Publication date: Oct 25, 1999 ) 1999, NewsReal, Inc.

-- Uncle Bob (UNCLB0B@Tminus55&counting.down), November 06, 1999

Answers

Uncle Bob: I would feel a little uneasy if I lived in Omaha. FWIW the Dallas Morning News in the Business section today FINALLY published an article by some doctors that were anything but positive about getting remediation done on time. They even published the government report showing the medical profession in general as being in a very bad way viz 1/1/00. Sure hope we are wrong and the pollies are right. However, we continue to prep for a 6 month turbulence.

-- Neil G.Lewis (pnglewis1@yahoo.com), November 06, 1999.

Well, I shudder to think of a cabinet-level "Department of Compliance" armed with an encyclopedia of regulations, most of them arbitrary, and a huge army of low-paid "compliance checkers", most of them incompetent. All backed by the force of law. Such a "cure" would only serve to make the disease far worse than it was, and eventually morph into the enforcement arm of a planned economy. Ugh.

-- Flint (flintc@mindspring.com), November 06, 1999.

"You are talking about the whole infrastructure of the United States, and it's a pretty big job no matter how you do it."

Another understatement :-)

-- Ashton & Leska in Cascadia (allaha@earthlink.net), November 06, 1999.


<>

This singular statement divides the Y2K "world". If you agree with it, you're probably preparing. If you don't, you're probably sitting on your ass, thinking everything will be peachy. This is the idea pollies either don't get, or want to ignore.

-- cavscout (knowsth@tpeoplewill.lie), November 06, 1999.
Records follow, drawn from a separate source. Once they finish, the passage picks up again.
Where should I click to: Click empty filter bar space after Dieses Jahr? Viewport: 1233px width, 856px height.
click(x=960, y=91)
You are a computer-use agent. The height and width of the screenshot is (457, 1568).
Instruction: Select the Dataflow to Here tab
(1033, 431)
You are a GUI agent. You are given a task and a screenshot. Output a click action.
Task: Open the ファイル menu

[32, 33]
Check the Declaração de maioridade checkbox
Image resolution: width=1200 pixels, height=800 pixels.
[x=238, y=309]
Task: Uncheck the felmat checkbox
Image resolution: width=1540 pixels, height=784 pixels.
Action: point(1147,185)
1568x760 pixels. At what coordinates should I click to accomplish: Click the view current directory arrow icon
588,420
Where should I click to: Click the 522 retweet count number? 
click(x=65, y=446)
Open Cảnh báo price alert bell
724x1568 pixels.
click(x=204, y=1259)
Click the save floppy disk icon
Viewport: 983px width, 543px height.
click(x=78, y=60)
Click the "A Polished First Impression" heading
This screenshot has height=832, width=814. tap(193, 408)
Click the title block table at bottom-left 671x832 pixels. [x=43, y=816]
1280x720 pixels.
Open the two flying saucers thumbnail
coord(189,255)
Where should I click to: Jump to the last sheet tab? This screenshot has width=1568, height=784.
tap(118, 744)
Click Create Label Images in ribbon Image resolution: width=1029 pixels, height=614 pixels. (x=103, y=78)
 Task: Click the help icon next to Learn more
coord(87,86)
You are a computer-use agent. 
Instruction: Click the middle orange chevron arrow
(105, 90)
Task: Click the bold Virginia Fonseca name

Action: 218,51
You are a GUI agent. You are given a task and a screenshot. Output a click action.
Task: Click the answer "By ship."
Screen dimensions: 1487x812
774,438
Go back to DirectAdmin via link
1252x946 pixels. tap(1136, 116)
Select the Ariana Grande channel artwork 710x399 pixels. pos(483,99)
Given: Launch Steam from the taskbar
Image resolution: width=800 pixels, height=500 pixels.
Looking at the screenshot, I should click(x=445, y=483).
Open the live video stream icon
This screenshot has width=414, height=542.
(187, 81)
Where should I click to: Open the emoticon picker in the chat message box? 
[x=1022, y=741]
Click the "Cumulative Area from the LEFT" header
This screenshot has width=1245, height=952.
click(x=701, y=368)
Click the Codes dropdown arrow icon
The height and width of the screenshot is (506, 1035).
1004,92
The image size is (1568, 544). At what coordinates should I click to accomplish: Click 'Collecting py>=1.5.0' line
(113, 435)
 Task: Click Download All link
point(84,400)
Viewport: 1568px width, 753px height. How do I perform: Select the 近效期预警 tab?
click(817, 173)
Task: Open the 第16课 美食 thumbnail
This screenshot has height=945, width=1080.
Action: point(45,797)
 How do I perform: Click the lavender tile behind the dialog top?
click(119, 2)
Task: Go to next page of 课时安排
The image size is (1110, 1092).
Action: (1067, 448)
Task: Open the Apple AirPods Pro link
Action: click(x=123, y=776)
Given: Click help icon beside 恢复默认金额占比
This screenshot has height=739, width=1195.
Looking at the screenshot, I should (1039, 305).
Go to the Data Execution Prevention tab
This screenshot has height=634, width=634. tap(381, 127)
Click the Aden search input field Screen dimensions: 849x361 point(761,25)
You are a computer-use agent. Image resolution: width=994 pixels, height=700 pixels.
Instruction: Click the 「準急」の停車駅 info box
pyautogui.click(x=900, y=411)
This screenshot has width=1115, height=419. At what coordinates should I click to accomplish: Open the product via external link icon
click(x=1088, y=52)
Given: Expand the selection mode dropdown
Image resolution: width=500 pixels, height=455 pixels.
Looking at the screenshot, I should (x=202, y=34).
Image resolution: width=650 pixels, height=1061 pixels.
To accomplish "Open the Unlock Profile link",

To Mike Echols, former director of the Creighton Institute of Information Technology and Management, asking businesses to self- report on their Y2K efforts is similar to "asking your child to grade his own homework. Of course he is not going to give himself a failing grade."

-- cavscout (stupid@com.puter), November 06, 1999.


put the second post over the first, and you'll get my meaning....I think. Sorry for the confusion.

-- cavscout (notenough@coffee.yet), November 06, 1999.

cavscout:

Can you suggest an alternative to self-reporting? What would it be? Government enforcement? Mandatory IV&V? Who would do it? Those would be lucrative contracts for someone. Who would decide who gets them, or who's qualified? Who would pay for it? If IV&V results were challenged, what procedure might be used to resolve challenges?

It's one thing to recognize that self-reporting has major flaws. It's quite another to propose workable alternatives that don't become political footballs.

-- Flint (flintc@mindspring.com), November 06, 1999.


LOL...I glanced at the title and thought it said 'Readiness often left to Homer Simpson'

Probably nearer the truth though...

-- a programmer (a@programmer.com), November 06, 1999.


Flint-

All good questions, and I'm not arrogant enough to think I know all the answers. What I do know is that the current administration has dropped the ball on this one, big time. I think that even the most hardened polly can agree on that.

It is, of course, a moot point at this late date, but I think that if Clinton had had any guts in 1995 or '96, he would have addressed the problem head on, and we wouldn't be in such a big mess now. Some kind of monitoring program along with assistance for small and medium size businesses could have been set up, along with ANY kind of a public awareness campaign besides John Koskinen on C-SPAN saying don'tworrybehappy over and over.

That is the root of the problem; the federal government has tried to downplay the seriousness of Y2K, and it has largely worked. Most small businesses don't realize that they are in trouble, so they aren't doing anything about it. If they had been told the truth 3-4 years ago, less of them would go out of business next year. If the majority of business owners recognize a problem, they will make serious efforts toward fixing it, and then self-reporting is much more reliable. Unfortunately, a large percentage of businesses have done nothing, so it makes one skeptical about reports of compliance.

As for the government agencies, a much stricter system of reporting could and should have been implemented. They owe that much to the public.